2015 is rushing along like years seem to do these days and so far I have published 12 striated skies out of the 52 for the year. I am thoroughly enjoying this project and hope that you are too. Let me know what has been your favourite so far.
Tomorrow I will publish number 13 titled “Creeping Condensation”.
On a recent trip through the Huguenot tunnel I had to stop on the side of the road in order to capture the clouds that were rolling over the mountains. I stopped at the road to the Du Toitskloof Resort and Trout farm. This resort is somewhere that I would really like to stay at and having researched it a little I definitely want to stay. Interestingly I found out that a lifestyle estate is being developed on the site and more info can be found here.
The Du Toitskloof peak is the highest in the Western Cape and is a barrier between the sea and the inland. The mountains are made up of Table Mountain Sandstone and are part of the Cape Fold Mountains. The Cape Fold Mountains act as a rain shadow, the wettest parts of the Mountains can receive 1,500 millimetres (59 in) of rain, Worcester (approx. 35km from the Du Toitskloof Resort) receives only around 200 millimetres (8 in). The clouds that creep over the mountain push up over the mountain and often you can go from a completely overcast day in Cape Town to no clouds as you get through the tunnel.

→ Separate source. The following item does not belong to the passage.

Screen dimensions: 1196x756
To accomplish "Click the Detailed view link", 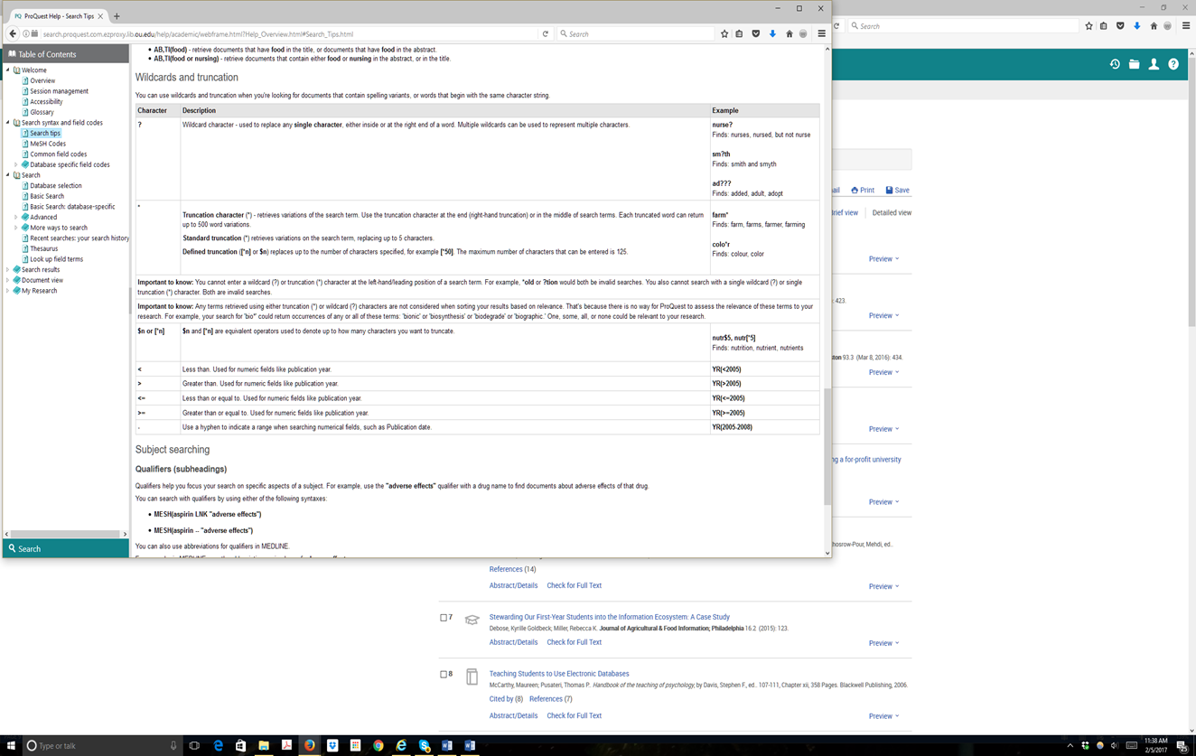I will click(891, 213).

The creeping clouds show how the topography of the Cape affects the weather and remind me of how amazing life is.
Paarl is the largest town in the Cape winelands municipality and is the third oldest town in South Africa. The name Paarl is derived from the large granite dome mountain that exists in Paarl. In 1657, in search of new trading relationships inland, Abraham Gabemma saw a giant granite rock glistening in the sun after a rainstorm and named it “de Diamondt en de Peerlberg” (Diamond and Pearl Mountain), the diamond part was dropped but Pearl stuck.
Paarl is a beautiful town in terms of the nature, farms as well as the beautiful Cape dutch architectural buildings. I would suggest taking a drive through Paarl before heading to one of the many award winning wine farms on the Paarl wine route.

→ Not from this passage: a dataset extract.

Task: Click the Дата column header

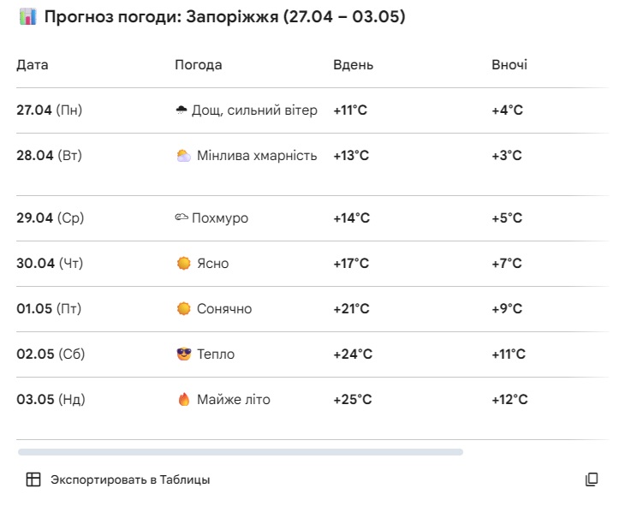Action: 33,65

You will be sure to drive past the thatch church building that inspired this piece.
The Prickly Pear is a Cactus that is native to the Americas and in particular Central America. Prickly pears were introduced into other countries including South Africa over 300 years ago although a spineless version was introduced as a crop in 1974. The Prickly Pear is a member of the Cactus opuntia family and became fairly invasive in South Africa due to the fact that no natural pest existed. The cochineal insect was introduced in order to contain the spread of the prickly pears to prevent damage to the natural environment. Interestingly cochineal insects are used to produce a natural red dye.
Prickly pears are a delicious fruit and must be eaten very cold. When peeling the skin off the fruit you have to be very careful as the fruit contains spines and glochids (the fine prickles, or bristles) that readily dislodge and may cause skin and eye irritation. You can find many videos online showing you how to cut a prickly pear.
If you have never eaten a prickly pear then I suggest that you do but don’t have too many as the edible pips can cause a blockage in your pipes. This is in fact an argument my wife and I have as she believes that if you follow the prickly pears with a cup of tea it actually has the opposite effect.
Prickly pears may not be indigenous to South Africa but I have eaten them all my life and have a passion for prickly pear eating especially when they have been peeled by someone else!!!
Memory jump depicts a childhood memory my mother has. On a recent trip to visit my parents in George we took a drive to Mossel Bay. We went down to the rock pools that my Mother remembers from a family holiday many moon ago. The rock pools form a channel of water that provides a natural water attraction. This location is a great place to have fun as a child and I would recommend a visit on a nice hot summers day.